L’Europa e il crocevia del Caucaso. Il Caucaso meridionale, (Georgia, Azerbaijan, Armenia), a partire dal 2004 è entrato a fare parte integrante della Politica europea di vicinato. Da questa data l’Ue ha formalmente stabilito che il Caucaso rappresenta un’area di grande rilevanza strategica per la propria sicurezza energetica ed allo stesso tempo un importante banco di prova  per il proprio ruolo internazionale, essendo una regione caratterizzata da forti tensioni geopolitiche e da una serie di irrisolti conflitti etnico-territoriali. In primis si deve fare riferimento alla crisi del Nagorno-Karabakh, dietro alla quale si nascondono interessi economici legati agli oleodotti del  Mar Caspio che devono necessariamente transitare nella regione contesa da Armenia e Azerbaijan. Non certo a caso la diplomazia russa vi gioca un ruolo importante, anche attraverso il suo ruolo di mediazione tra le parti in conflitto. L’Ue è intervenuta a sua volta nella regione caucasica meridionale inviando un contingente di  circa 200 osservatori in Georgia per garantire il rispetto della tregua firmata a seguito del conflitto dell’estate del 2008 per le enclave di Abkhazia e Ossezia del Sud, che consentono di fatto alla Russia il pieno controllo del Mar Nero. Al di là delle pur legittime rivendicazioni di autonomia culturale e amministrativa o di indipendenza politica tout court proclamate dalle due repubbliche secessioniste con il decisivo aiuto della Russia, si profila ancora una volta la questione dell’accesso alle risorse energetiche del Mar Caspio, che costituiscono il 18% delle riserve petrolifere e il 45% di quelle gassose mondiali (l’interesse dei paesi e delle majors occidentali è aumentato progressivamente a partire dagli anni Novanta, ritenendo l’area più stabile politicamente rispetto al contesto mediorientale). È evidente che il controllo o perlomeno la presenza in quest’area comporta una serie di opportunità e di rischi strategici che qualsiasi attore internazionale deve necessariamente valutare e gestire con grande attenzione.

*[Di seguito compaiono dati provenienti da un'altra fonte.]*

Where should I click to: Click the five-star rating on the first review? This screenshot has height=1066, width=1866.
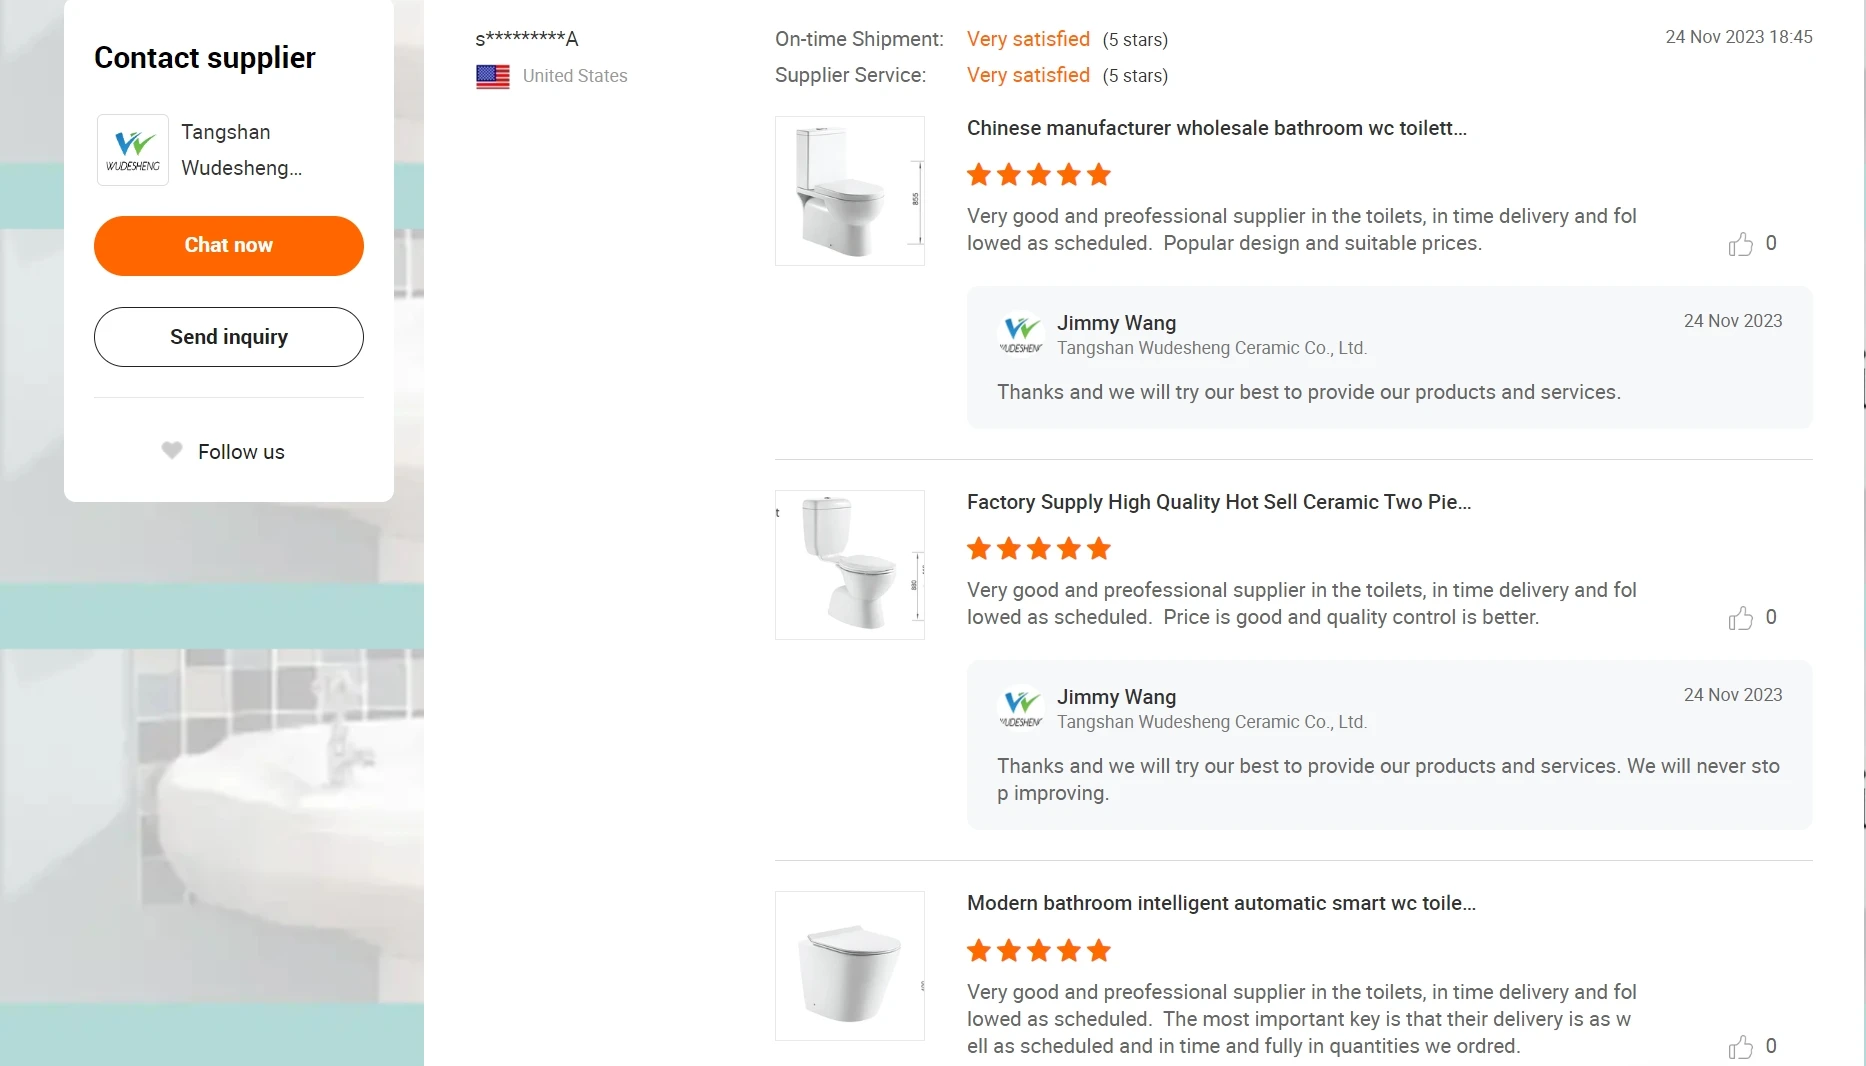[x=1037, y=175]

Per l’Ue questo obiettivo si dimostra particolarmente importante anche dal punto di vista strettamente politico, perché la sua presenza si inserisce in un contesto in cui la sola diplomazia economica e commerciale – il cosiddetto “soft power” – non si rivela sufficiente per risolvere le gravi crisi  che infiammano la regione, non potendosi escludere la necessità di una serrata trattativa con gli altri attori regionali (a partire da Turchia, Iran e Russia) e forse, extrema ratio, anche il ricorso allo strumento militare. Proprio gli interventi militari hanno però rappresentato storicamente il principale elemento di divisione tra gli Stati membri, impedendo all’Ue di agire sulla scena internazionale come un’entità politicamente coesa. Proprio l’impegno europeo nel Caucaso meridionale, formalizzato a partire dal 2004, potrebbe determinare il definitivo superamento di quella sorta di “introversione protetta” di cui l’Ue ha potuto godere durante la Guerra fredda e nei primi anni successivi alla caduta del Muro di Berlino, per proiettarsi nei “punti caldi” delle crisi internazionali. Di qui la necessità di intensificare, anche da parte dell’Italia, la preparazione delle missioni internazionali dell’Ue quale strumento flessibile e pronto per l’uso nel quadro di una rinnovata e coerente Politica europea di Sicurezza e Difesa nelle aree strategicamente cruciali per la difesa degli interessi italiani ed europei.